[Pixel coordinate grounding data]

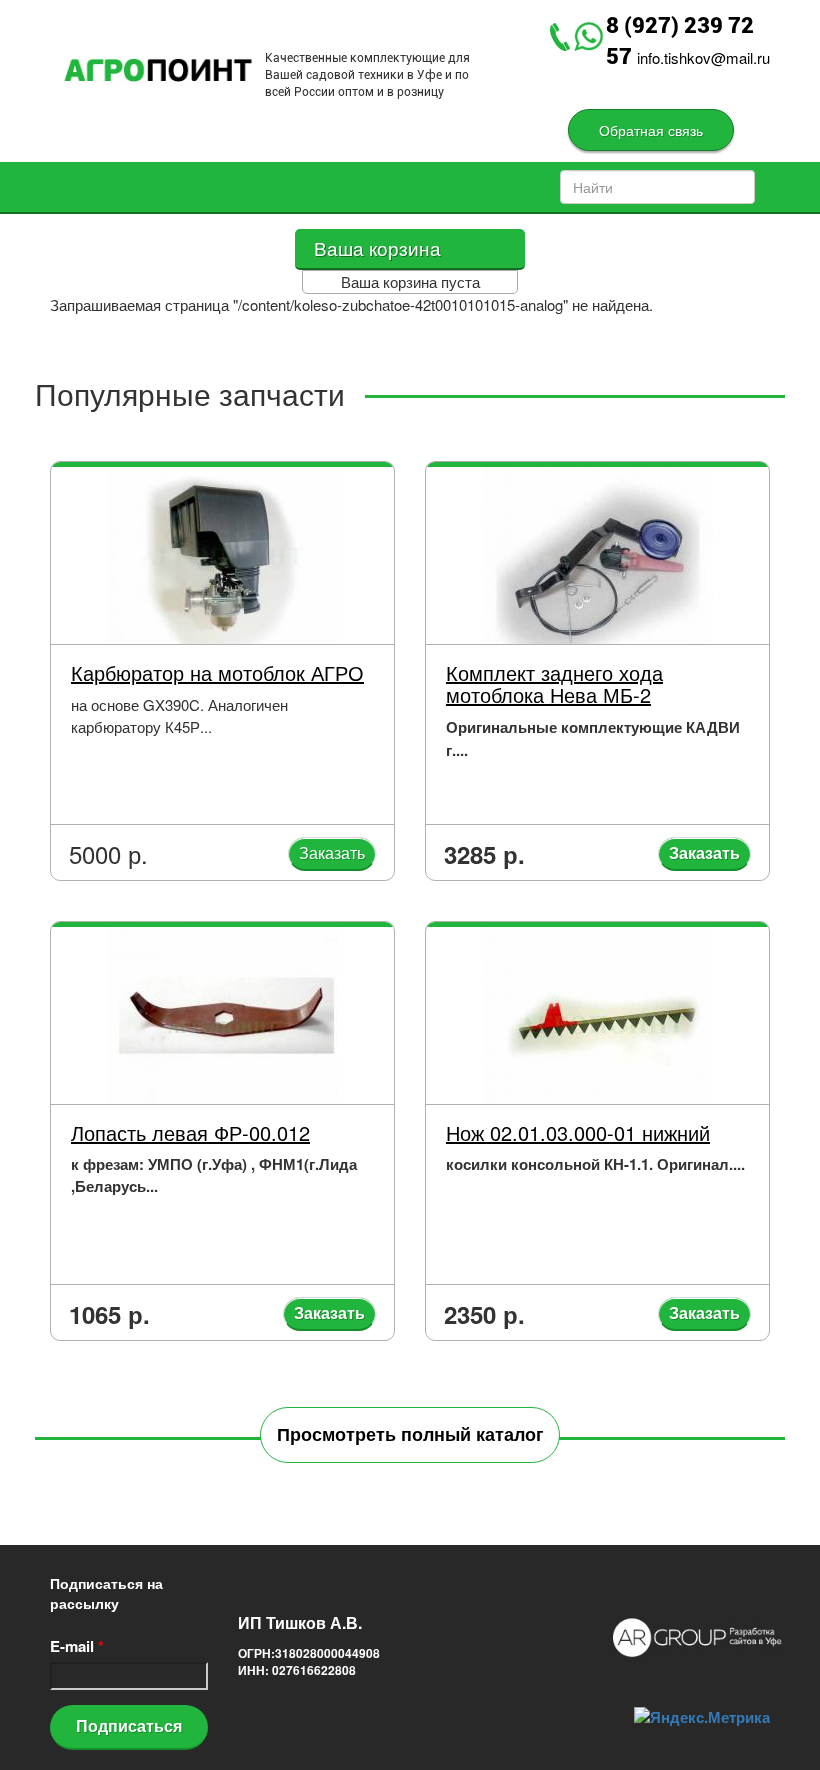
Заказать (332, 852)
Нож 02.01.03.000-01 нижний (578, 1132)
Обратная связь (651, 130)
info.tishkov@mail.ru (703, 57)
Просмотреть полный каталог (410, 1434)
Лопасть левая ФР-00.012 (190, 1132)
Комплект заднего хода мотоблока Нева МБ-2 (554, 683)
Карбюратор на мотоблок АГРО (217, 672)
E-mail (77, 1646)
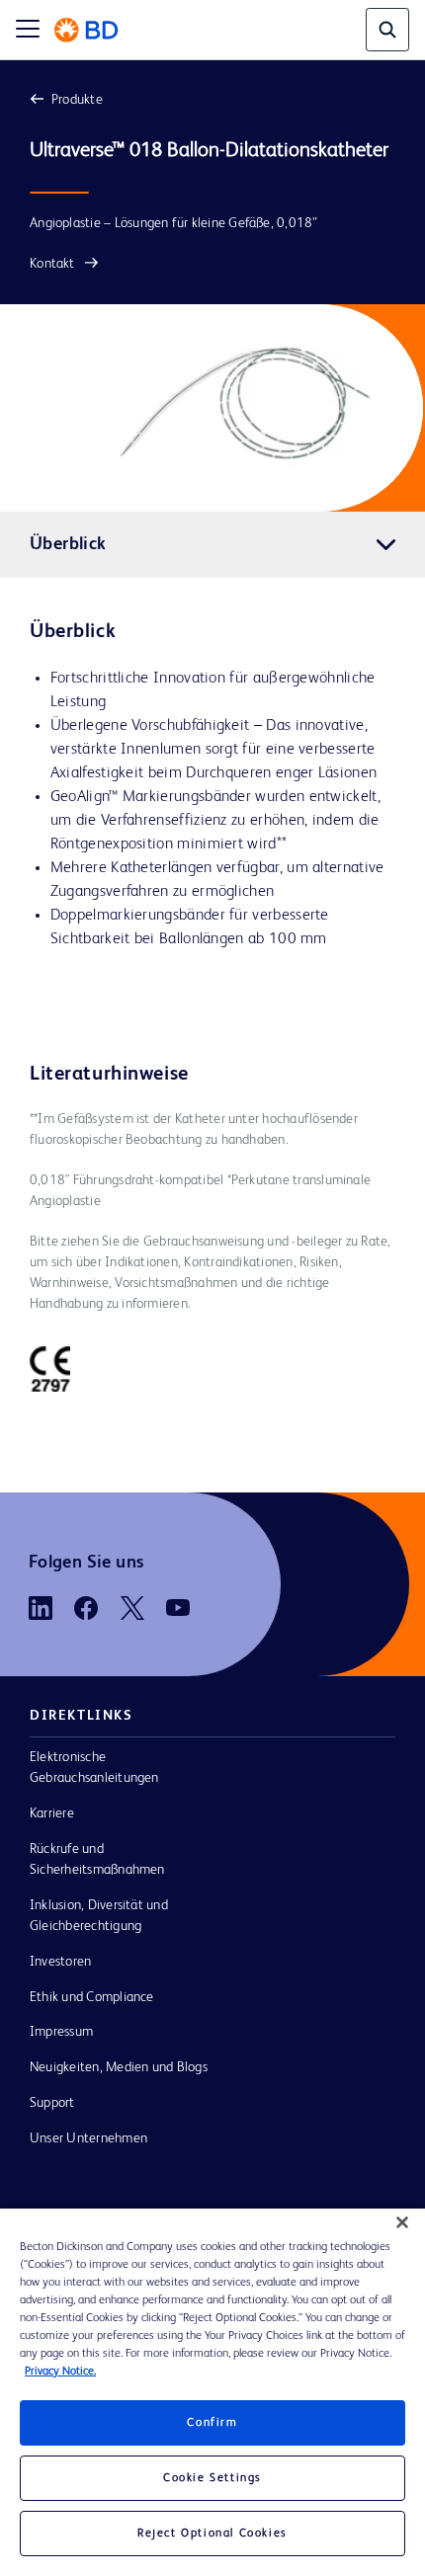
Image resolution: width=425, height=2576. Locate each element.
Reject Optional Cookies (212, 2533)
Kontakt (52, 264)
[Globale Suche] (387, 29)
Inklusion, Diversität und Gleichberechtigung (99, 1915)
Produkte (77, 100)
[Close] (402, 2222)
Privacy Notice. (60, 2371)
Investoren (60, 1962)
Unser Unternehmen (88, 2138)
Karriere (52, 1813)
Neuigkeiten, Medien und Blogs (119, 2067)
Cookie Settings (212, 2478)
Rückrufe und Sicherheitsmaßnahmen (97, 1859)
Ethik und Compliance (92, 1997)
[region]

§ **What the exercise asks**
Drop the pictures and copy the data exactly.

§ **Reply to the exercise**
Заказать (332, 852)
Нож 02.01.03.000-01 нижний (578, 1132)
Обратная связь (651, 130)
info.tishkov@mail.ru (703, 57)
Просмотреть полный каталог (410, 1434)
Лопасть левая ФР-00.012 (190, 1132)
Комплект заднего хода мотоблока Нева МБ-2 (554, 683)
Карбюратор на мотоблок АГРО (217, 672)
E-mail (77, 1646)
Image resolution: width=425, height=2576. Locate each element.
Reject Optional Cookies (212, 2533)
Kontakt (52, 264)
[Globale Suche] (387, 29)
Inklusion, Diversität und Gleichberechtigung (99, 1915)
Produkte (77, 100)
[Close] (402, 2222)
Privacy Notice. (60, 2371)
Investoren (60, 1962)
Unser Unternehmen (88, 2138)
Karriere (52, 1813)
Neuigkeiten, Medien und Blogs (119, 2067)
Cookie Settings (212, 2478)
Rückrufe und Sicherheitsmaßnahmen (97, 1859)
Ethik und Compliance (92, 1997)
[region]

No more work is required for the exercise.